The blood supply to the joint is supplied mainly from the superficial temporal and maxillary arteries.
Two unusual histological features of the TMJ are that:
• the articular surfaces are not lined by hyaline cartilage like the majority of synovial joints, but by fibrous tissue (reflecting the intramembranous development of the bones of the joint)
• a secondary cartilage is present in the head of the mandibular condyle until adolescence.
Four distinct layers have been described covering the bony head of the adult condyle:
• The most superficial layer forms the articular surface and is composed of fibrous tissue (mainly collagen, but with some elastin fibres). Fibroblasts/fibrocytes within the surface layer are sparsely distributed.
• Beneath the articular surface layer is a more cellular zone (cell-rich zone).
• Beneath the cell-rich zone is another fibrous layer in which a number of the cells are rounded, and have an appearance reminiscent of cartilage-like cells; this layer is generally referred to as the fibrocartilaginous layer.
• Immediately covering the bone is a thin zone of calcified cartilage, distinguished from the underlying bone of the mandibular condyle by its different staining properties. This calcified cartilage is a remnant of the secondary condylar cartilage.

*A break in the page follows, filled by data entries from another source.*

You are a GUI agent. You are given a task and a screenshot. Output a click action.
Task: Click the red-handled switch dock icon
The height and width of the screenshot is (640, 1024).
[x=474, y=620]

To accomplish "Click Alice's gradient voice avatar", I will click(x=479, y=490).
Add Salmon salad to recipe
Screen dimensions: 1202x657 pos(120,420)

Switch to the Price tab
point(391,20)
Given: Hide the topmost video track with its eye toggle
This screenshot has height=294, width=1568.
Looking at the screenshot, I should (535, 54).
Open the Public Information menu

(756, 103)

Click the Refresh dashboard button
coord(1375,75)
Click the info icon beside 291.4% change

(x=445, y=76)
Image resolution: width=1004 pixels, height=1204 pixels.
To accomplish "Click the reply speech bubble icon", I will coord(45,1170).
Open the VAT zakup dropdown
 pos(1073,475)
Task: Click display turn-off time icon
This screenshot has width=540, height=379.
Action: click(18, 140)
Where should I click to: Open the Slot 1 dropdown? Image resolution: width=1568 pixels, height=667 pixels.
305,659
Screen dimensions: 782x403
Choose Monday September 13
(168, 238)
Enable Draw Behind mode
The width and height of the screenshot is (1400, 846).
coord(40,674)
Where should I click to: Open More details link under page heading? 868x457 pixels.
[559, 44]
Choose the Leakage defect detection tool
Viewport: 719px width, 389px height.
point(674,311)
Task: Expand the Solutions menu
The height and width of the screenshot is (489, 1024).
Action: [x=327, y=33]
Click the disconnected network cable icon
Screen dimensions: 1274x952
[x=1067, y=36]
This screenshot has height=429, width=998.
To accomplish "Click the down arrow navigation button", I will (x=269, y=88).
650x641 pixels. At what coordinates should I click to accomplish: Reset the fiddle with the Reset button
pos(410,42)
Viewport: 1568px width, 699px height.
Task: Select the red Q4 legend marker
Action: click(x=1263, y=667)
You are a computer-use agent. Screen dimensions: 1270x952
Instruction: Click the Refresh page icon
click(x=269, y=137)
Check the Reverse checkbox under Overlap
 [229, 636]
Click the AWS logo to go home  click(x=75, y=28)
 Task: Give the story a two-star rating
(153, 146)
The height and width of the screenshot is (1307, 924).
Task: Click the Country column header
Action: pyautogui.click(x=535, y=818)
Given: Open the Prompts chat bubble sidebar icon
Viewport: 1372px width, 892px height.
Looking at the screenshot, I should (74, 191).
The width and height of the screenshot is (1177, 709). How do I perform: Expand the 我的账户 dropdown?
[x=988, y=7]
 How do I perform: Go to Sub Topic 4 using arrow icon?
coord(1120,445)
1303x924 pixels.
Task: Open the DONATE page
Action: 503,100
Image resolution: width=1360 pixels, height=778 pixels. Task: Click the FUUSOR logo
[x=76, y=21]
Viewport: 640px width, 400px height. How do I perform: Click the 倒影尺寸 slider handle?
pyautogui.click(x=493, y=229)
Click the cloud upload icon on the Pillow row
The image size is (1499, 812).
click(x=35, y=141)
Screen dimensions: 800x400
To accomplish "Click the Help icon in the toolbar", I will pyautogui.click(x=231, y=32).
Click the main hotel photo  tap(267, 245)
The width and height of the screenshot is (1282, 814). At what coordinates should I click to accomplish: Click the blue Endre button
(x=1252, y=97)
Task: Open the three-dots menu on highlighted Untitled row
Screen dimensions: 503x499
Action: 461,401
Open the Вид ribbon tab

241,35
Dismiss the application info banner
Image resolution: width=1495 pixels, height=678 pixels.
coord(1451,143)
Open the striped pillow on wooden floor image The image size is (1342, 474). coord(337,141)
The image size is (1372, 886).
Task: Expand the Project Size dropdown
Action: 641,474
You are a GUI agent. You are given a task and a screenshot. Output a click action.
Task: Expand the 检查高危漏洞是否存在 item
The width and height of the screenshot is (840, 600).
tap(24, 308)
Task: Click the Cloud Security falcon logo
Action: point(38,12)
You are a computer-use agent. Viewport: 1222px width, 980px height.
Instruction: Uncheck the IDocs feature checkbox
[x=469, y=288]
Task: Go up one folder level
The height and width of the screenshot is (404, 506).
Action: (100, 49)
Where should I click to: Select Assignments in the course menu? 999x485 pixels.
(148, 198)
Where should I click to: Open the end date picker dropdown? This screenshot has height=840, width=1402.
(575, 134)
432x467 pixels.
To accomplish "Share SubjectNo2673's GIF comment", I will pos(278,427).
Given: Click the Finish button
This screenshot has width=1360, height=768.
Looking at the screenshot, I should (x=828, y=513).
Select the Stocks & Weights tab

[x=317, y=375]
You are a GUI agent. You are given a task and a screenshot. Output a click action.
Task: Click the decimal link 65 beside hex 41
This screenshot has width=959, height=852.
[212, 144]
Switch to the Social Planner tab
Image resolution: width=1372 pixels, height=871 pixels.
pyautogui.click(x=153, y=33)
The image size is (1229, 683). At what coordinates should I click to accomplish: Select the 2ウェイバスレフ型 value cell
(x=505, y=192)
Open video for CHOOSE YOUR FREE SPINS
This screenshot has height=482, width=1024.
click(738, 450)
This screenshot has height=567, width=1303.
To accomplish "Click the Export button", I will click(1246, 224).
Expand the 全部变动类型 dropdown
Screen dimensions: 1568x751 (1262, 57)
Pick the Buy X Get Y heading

The articular surface covering the mandibular fossa of the temporal bone is similar to that of the condyle. Although generally thinner, it thickens as it passes over the articular eminence.
The intra-articular disc contains cells embedded in a matrix composed of fibres and ground substance. The majority of fibres consist of type I collagen, although traces of other types of collagen have been recorded. There is also a small quantity of elastin fibres present in the disc.